R2Games company breached for the second time in two years, over one million accounts compromised
26.4.2017 securityaffairs CyberCrime
R2Games compromised for the second time in a few years, more than one million accounts of U.S., France, German, and Russian forums compromised.
Once again, the hackers target a gaming firm, the online gaming company Reality Squared Games (R2Games) has been breached for the second time in just two years. The news was reported by the data breach notification service LeakBase who reported that a hacker confirmed that the security breached happened earlier this month.The company developed many games on both iOS and Android operating systems, it currently has 19 online games in its portfolio and claims over 52 million players.R2GAMES data breach
The first incident occurred in December 2015 and went on until July 2016, more than 22 million R2Games accounts were compromised. Hacker accessed usernames, hashed passwords, IP addresses, and email addresses.

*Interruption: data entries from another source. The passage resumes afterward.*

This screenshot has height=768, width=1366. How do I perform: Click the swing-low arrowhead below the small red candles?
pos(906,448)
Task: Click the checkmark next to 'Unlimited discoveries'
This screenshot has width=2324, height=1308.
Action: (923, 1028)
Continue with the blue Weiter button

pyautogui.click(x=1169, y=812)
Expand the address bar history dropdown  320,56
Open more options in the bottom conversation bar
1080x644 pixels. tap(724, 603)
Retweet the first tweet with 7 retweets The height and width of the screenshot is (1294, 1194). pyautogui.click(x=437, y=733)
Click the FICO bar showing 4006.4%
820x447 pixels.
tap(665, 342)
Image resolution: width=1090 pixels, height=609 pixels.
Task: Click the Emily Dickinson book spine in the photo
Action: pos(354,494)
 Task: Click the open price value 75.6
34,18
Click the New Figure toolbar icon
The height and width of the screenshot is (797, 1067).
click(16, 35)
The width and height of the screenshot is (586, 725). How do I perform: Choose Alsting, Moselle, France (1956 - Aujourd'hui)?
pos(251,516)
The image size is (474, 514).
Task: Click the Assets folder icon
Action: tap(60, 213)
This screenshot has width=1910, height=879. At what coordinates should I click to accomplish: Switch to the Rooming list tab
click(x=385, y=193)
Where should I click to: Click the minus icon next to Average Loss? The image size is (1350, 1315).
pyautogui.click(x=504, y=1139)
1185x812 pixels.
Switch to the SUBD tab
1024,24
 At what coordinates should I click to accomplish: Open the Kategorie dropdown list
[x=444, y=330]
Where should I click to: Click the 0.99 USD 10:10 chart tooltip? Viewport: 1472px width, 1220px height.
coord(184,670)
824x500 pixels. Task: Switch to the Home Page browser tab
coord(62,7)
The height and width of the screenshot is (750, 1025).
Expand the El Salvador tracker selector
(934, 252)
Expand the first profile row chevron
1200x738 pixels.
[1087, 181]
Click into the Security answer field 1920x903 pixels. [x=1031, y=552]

This time, the hacker claimed all forums managed by R2Games have been hacked, such as the Russian version of r2games.com.
Data belongs to forums operated by in company in various countries, including U.S., France, German, and Russia. Experts noticed that all the hacked platforms running of the vBulletin CMS whom older version are affected by well-known flaws.
Data compromised in the last breach includes user credentials, email addresses, IP addresses, and other optional attributes, such as instant messenger IDs, birthday, and Facebook related details (ID, name, access token).
Hunt identified 1,023,466 unique email addresses, 482,074 were also included in data dumps from other breaches.
The dump includes 5,191,898 unique email addresses, 3,379,071 of them related to mail.ar.r2games.com or mail.r2games.com, remaining 789,361 addresses looked like automatically generated (number]@vk.com addresses).
“When asked about the passwords, Hunt told Salted Hash many of them are MD5 with no salt, but a large number of them have a hash corresponding to the password “admin” and a few hundred thousand others are using the plain text word “sync”.” reported Salted Hash.
“The observation I’d make here is that clearly, they don’t seem to be learning from previous failures. The prior incident should really have been a wake-up call and to see a subsequent breach not that long after is worrying. Perhaps the prior denials are evidence that they just don’t see the seriousness in security,” Hunt told Salted Hash.
The gaming did not respond to requests for comment, R2Games player are invited to change passwords on R2Games forums and for any other service that shares the same login credentials.